» YOUR TASK:
The lines to copy from the listing below are those that contain the string "width".

» EXERCISE INPUT:
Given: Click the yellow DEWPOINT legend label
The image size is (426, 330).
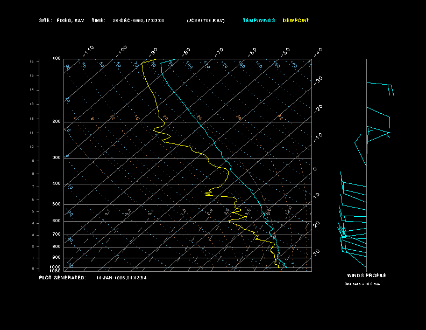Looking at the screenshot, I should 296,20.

* * *

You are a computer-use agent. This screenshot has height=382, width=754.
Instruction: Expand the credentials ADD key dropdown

==

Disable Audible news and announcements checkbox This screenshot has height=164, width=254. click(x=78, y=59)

» SOLUTION FOR THIS TASK:
You are a computer-use agent. This screenshot has height=382, width=754.
Disable Audible news and announcements checkbox This screenshot has height=164, width=254. click(x=78, y=59)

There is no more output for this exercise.